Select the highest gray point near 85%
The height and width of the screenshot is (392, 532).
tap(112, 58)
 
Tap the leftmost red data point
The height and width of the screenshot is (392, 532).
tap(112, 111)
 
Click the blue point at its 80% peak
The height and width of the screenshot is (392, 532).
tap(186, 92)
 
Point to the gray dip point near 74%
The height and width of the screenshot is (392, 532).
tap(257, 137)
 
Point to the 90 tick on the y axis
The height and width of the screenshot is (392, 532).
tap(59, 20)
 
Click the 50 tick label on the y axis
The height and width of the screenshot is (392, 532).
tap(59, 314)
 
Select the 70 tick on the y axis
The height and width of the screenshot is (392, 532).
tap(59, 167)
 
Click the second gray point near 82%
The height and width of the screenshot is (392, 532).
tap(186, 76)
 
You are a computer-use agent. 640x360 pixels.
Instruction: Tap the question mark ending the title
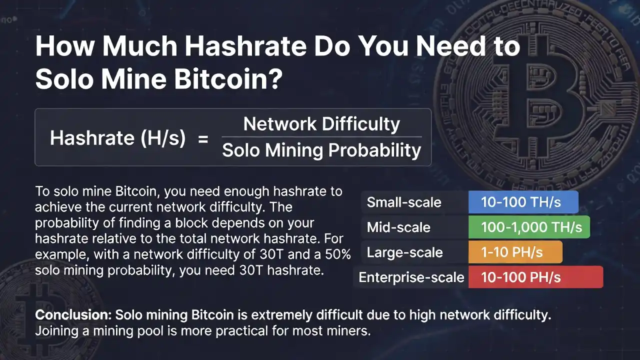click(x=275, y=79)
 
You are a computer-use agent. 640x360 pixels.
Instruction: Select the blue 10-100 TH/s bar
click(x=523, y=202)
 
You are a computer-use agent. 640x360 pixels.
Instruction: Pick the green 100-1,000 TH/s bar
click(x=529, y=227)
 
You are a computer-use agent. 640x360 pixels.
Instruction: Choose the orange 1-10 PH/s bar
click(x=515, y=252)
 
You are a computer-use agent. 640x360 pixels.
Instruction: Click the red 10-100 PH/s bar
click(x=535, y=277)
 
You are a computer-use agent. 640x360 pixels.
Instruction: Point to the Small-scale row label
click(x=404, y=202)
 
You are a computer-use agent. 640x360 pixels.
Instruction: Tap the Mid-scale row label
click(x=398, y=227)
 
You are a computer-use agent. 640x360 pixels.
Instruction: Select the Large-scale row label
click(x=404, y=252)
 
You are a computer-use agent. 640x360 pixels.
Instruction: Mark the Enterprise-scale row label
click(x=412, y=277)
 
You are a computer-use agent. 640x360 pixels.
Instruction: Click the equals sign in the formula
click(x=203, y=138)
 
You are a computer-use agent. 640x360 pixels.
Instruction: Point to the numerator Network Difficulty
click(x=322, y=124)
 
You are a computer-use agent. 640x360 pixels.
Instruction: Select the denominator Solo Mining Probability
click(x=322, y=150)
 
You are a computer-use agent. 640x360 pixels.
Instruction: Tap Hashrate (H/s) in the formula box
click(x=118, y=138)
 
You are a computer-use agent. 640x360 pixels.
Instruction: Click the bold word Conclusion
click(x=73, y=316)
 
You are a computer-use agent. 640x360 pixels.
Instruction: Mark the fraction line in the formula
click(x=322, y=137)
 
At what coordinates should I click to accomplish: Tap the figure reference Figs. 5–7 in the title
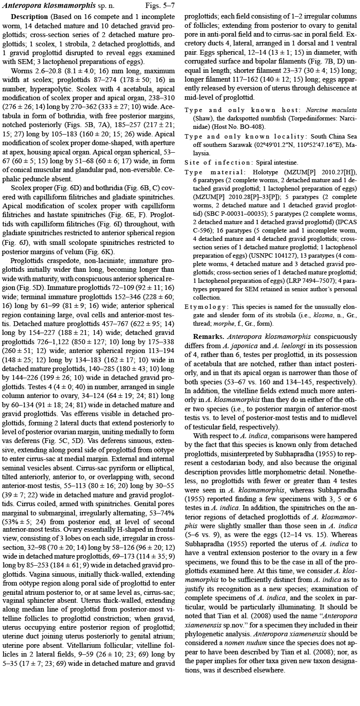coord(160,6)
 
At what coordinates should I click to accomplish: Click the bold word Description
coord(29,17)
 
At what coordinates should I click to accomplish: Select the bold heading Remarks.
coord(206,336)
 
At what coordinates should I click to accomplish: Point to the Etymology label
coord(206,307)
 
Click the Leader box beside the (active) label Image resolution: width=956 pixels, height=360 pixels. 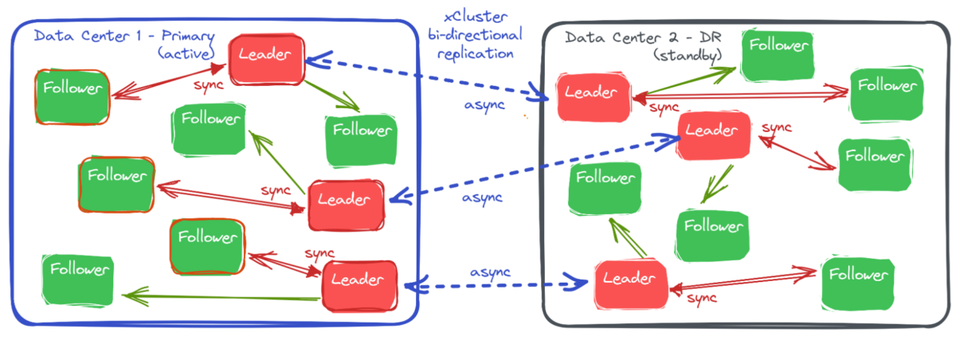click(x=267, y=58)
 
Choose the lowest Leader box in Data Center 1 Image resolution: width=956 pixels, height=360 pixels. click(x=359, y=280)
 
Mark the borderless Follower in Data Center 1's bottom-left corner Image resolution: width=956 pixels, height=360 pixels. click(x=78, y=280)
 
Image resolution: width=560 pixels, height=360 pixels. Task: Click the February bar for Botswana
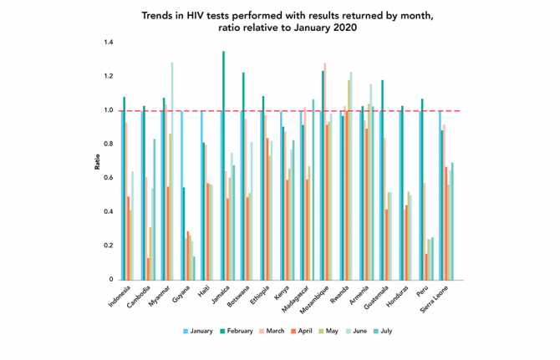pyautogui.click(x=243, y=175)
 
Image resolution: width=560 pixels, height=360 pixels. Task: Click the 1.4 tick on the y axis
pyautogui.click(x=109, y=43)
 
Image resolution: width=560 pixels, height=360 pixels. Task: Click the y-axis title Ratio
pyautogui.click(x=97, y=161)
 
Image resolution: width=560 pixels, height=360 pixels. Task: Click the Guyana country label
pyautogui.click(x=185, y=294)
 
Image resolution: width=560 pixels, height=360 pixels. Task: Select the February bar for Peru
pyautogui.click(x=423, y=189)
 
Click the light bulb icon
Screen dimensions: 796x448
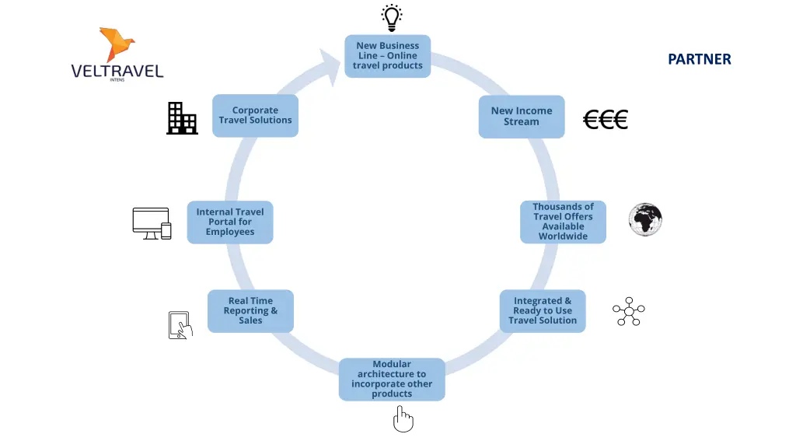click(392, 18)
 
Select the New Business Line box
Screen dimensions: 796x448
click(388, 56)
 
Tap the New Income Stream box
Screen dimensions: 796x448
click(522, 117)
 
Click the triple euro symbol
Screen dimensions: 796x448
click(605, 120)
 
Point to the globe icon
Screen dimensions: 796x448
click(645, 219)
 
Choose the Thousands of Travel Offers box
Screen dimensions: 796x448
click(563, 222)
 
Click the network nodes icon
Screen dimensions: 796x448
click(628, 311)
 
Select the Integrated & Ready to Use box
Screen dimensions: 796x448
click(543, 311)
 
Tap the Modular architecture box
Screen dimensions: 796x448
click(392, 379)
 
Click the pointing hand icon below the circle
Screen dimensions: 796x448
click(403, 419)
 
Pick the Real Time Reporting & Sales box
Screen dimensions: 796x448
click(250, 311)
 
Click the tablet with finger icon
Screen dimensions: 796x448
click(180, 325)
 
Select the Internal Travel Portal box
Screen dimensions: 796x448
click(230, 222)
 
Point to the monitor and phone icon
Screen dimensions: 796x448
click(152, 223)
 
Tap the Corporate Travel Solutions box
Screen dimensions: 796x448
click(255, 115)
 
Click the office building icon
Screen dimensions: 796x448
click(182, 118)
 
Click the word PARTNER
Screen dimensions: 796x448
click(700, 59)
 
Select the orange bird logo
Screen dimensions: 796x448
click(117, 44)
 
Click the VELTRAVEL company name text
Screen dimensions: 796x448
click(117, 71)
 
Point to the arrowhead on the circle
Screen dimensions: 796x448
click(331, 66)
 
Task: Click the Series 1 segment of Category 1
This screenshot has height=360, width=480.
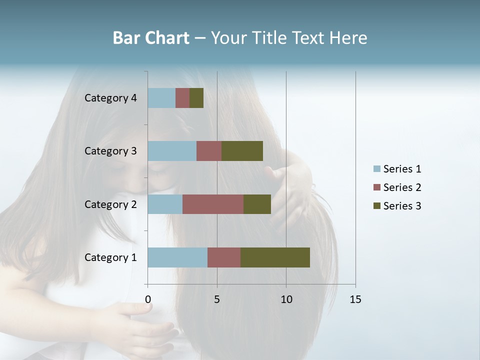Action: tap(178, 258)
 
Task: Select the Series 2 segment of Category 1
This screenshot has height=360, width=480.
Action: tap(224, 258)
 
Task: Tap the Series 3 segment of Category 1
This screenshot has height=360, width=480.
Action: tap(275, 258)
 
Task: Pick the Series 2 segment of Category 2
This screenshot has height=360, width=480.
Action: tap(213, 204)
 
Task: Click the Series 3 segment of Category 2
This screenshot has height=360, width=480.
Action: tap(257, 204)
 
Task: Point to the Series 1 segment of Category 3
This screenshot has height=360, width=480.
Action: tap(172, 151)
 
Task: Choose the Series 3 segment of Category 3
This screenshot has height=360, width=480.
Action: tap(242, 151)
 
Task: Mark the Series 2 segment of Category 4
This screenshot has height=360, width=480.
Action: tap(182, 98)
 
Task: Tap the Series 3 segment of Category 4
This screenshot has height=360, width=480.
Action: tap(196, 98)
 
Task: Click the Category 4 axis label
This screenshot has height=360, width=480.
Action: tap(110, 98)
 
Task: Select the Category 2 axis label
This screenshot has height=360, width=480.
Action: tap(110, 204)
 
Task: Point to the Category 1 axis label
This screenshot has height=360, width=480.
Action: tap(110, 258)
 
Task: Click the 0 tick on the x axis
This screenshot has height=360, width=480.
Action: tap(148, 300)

--

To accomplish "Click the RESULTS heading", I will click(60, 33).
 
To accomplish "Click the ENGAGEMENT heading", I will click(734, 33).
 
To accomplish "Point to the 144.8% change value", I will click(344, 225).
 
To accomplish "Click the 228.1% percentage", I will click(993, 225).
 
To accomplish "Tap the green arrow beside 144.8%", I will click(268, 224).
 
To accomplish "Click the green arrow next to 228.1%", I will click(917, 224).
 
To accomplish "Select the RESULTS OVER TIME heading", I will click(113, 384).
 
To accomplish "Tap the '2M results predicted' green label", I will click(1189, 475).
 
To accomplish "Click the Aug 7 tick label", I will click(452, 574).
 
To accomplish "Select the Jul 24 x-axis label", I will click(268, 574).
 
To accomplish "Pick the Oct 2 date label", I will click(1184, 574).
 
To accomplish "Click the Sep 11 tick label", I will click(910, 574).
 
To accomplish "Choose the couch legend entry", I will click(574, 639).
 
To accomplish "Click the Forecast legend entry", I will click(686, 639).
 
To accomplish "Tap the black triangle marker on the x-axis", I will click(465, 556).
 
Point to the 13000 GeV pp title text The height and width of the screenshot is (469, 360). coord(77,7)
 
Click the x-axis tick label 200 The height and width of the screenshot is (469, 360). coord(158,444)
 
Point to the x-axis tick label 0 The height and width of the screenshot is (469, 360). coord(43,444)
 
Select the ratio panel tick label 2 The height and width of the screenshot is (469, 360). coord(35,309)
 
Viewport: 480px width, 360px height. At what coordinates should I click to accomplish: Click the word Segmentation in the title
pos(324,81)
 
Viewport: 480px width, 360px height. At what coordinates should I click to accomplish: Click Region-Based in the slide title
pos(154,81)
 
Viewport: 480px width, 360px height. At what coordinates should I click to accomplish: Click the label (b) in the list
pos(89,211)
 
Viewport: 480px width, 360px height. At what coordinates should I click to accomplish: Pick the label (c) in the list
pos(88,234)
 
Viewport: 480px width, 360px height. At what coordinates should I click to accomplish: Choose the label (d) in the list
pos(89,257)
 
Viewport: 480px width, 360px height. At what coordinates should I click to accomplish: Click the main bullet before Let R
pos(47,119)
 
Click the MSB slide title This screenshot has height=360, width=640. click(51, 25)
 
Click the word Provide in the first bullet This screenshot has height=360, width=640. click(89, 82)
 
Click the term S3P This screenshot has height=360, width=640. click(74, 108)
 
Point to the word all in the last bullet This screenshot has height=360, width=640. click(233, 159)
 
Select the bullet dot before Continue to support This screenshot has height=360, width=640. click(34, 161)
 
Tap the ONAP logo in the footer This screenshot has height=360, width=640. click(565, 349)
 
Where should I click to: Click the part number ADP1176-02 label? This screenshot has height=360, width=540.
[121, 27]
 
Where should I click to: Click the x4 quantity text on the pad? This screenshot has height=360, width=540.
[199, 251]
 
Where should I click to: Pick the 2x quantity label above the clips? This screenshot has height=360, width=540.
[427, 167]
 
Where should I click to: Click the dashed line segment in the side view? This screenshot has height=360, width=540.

## EXERCISE TASK
Copy word for word the part above that opens with the line containing "(b) in the list" and closes with the line containing "Click the term". Include both of those lines and nothing outside them.

## THE REPLY
Viewport: 480px width, 360px height. At what coordinates should I click to accomplish: Click the label (b) in the list
pos(89,211)
 
Viewport: 480px width, 360px height. At what coordinates should I click to accomplish: Pick the label (c) in the list
pos(88,234)
 
Viewport: 480px width, 360px height. At what coordinates should I click to accomplish: Choose the label (d) in the list
pos(89,257)
 
Viewport: 480px width, 360px height. At what coordinates should I click to accomplish: Click the main bullet before Let R
pos(47,119)
 
Click the MSB slide title This screenshot has height=360, width=640. click(51, 25)
 
Click the word Provide in the first bullet This screenshot has height=360, width=640. click(89, 82)
 
Click the term S3P This screenshot has height=360, width=640. click(74, 108)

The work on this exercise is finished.